Nuestra situación actual es paradójica. Por un lado, el alcance de miras difícilmente podría ser más corto. Por la otra, los problemas cotidianos consumen a los empresarios, impidiendo que se desarrolle una economía pujante que, se supone, todos los políticos y partidos pretenden promover. En lugar de acción, lo que el mexicano recibe son buenos deseos. Pero el país requiere decisiones, no plegarias. Sin embargo, lo único que parecen recibir por parte de los políticos no es más que es eso, plegarias. Cada que cierran los ojos ante la inminencia de una catástrofe energética emiten una oración, una petición a quien sabe quién, para que el país no se hunda como producto de su inacción. Lo mismo ocurre cuando suponen, esperan o confían que nada pase al mantenerse irresuelta la situación fiscal o las pensiones no financiadas del sector paraestatal o la falta de competencia en la economía mexicana. La economía mexicana demanda oxígeno y los políticos se duermen en sus laureles. Esa no es manera de conducir a un país, velar por su soberanía o pretender que están haciendo su chamba.

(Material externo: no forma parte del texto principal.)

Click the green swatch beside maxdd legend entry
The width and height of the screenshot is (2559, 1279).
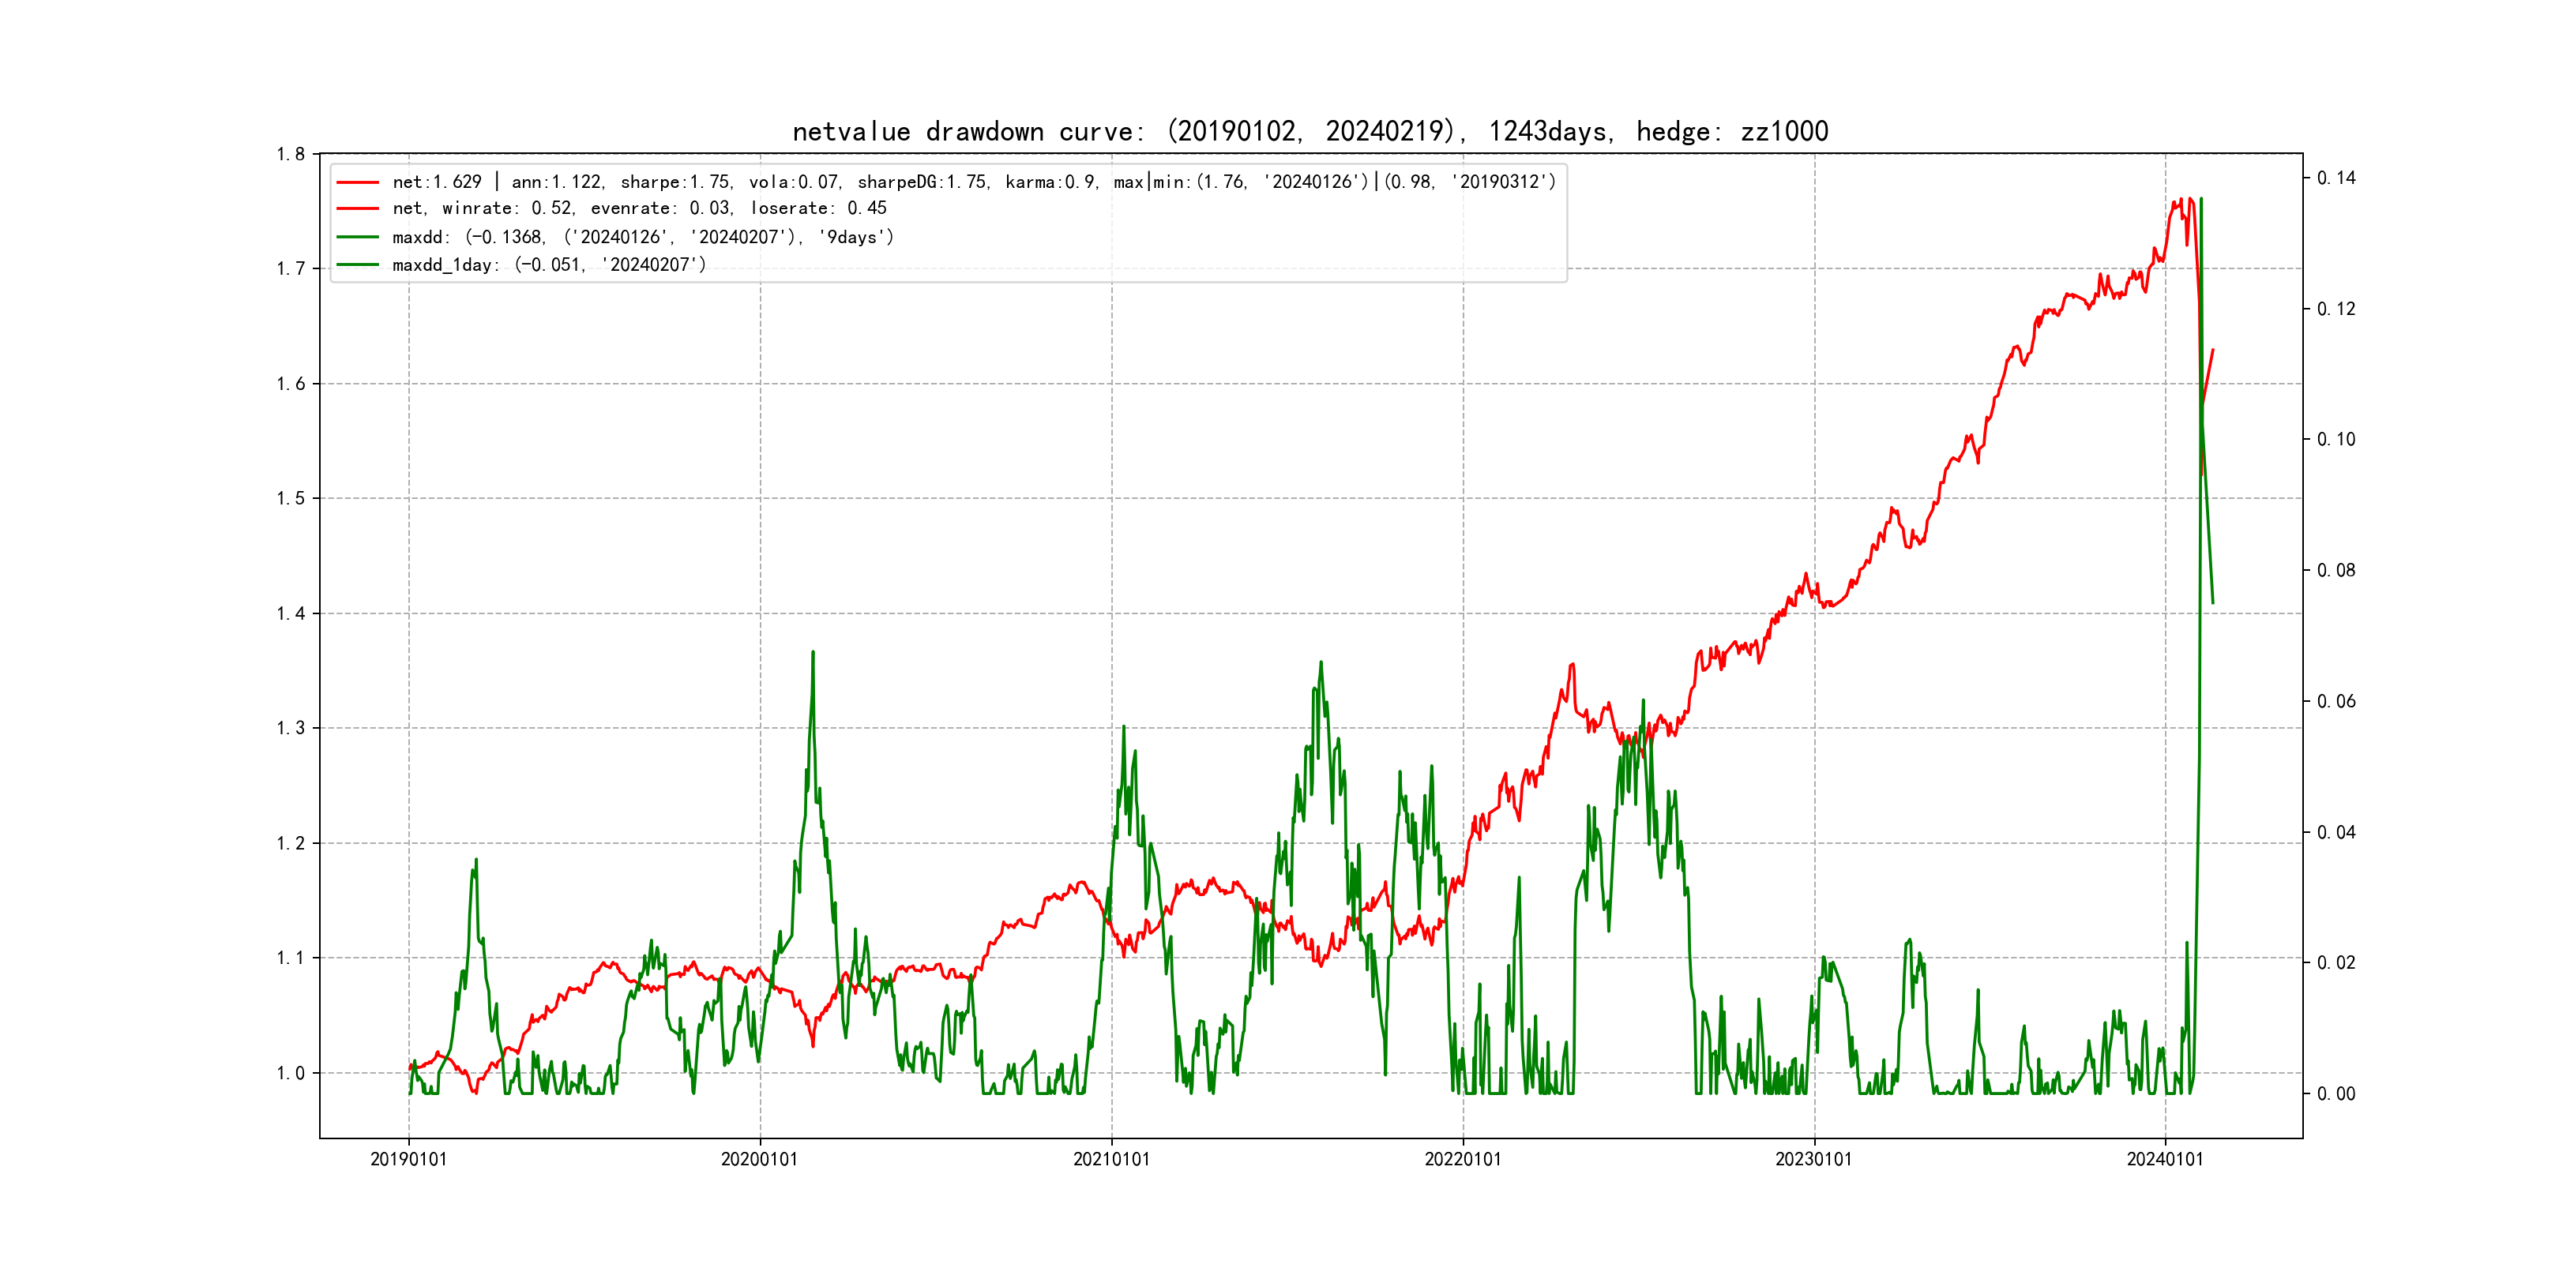(358, 237)
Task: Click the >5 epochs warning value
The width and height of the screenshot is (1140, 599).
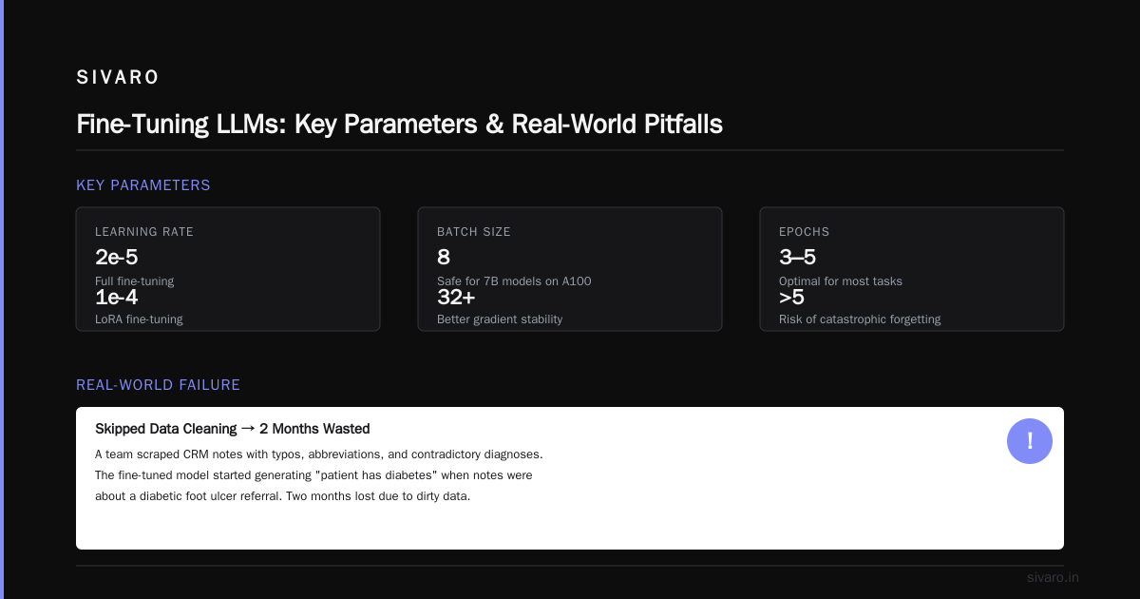Action: [x=791, y=297]
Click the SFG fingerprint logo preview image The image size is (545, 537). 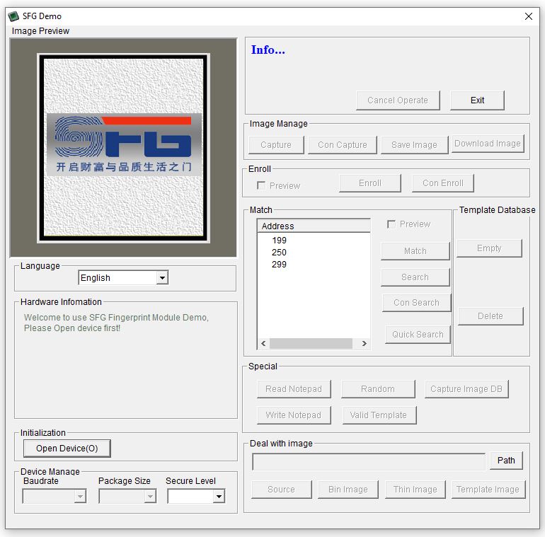tap(123, 148)
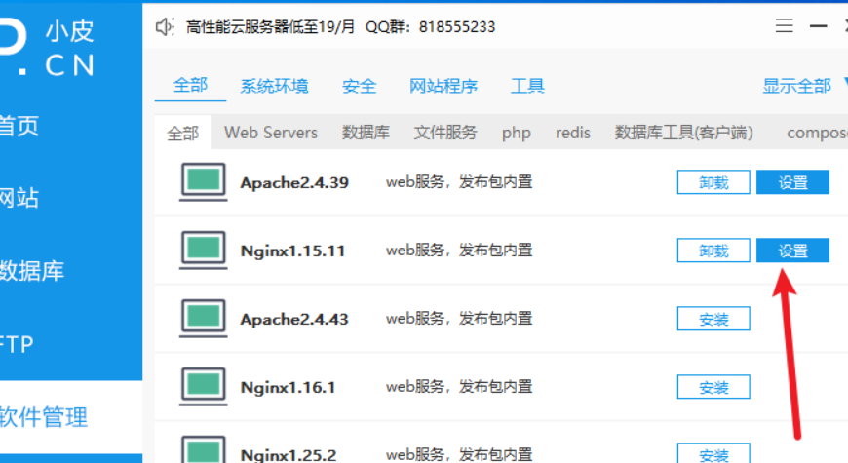The image size is (848, 463).
Task: Filter by 数据库 sub-tab
Action: (366, 133)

La ausencia de visión amenaza con dejar a más de uno tirado en la lona.

Vuelvo al inicio: lo que urge es que los partidos desarrollen una capacidad por definir y diferenciar sus intereses de corto y de largo plazo. En la medida en que un partido se convierte en la oficina de protección de intereses particulares, deja de tener sentido su existencia, además de que condena al país a vivir siempre bajo la férula de ese interés particular, sea éste el de un sindicato, una empresa o una trampa ideológica. Por otro lado, en la medida en que un partido acepta costos de corto plazo en aras de avanzar sus objetivos fundamentales de largo plazo, existe la esperanza de que haga suya la agenda de modernización y transformación del país. El Congreso actual es evidencia pura de quién y qué decide por los partidos.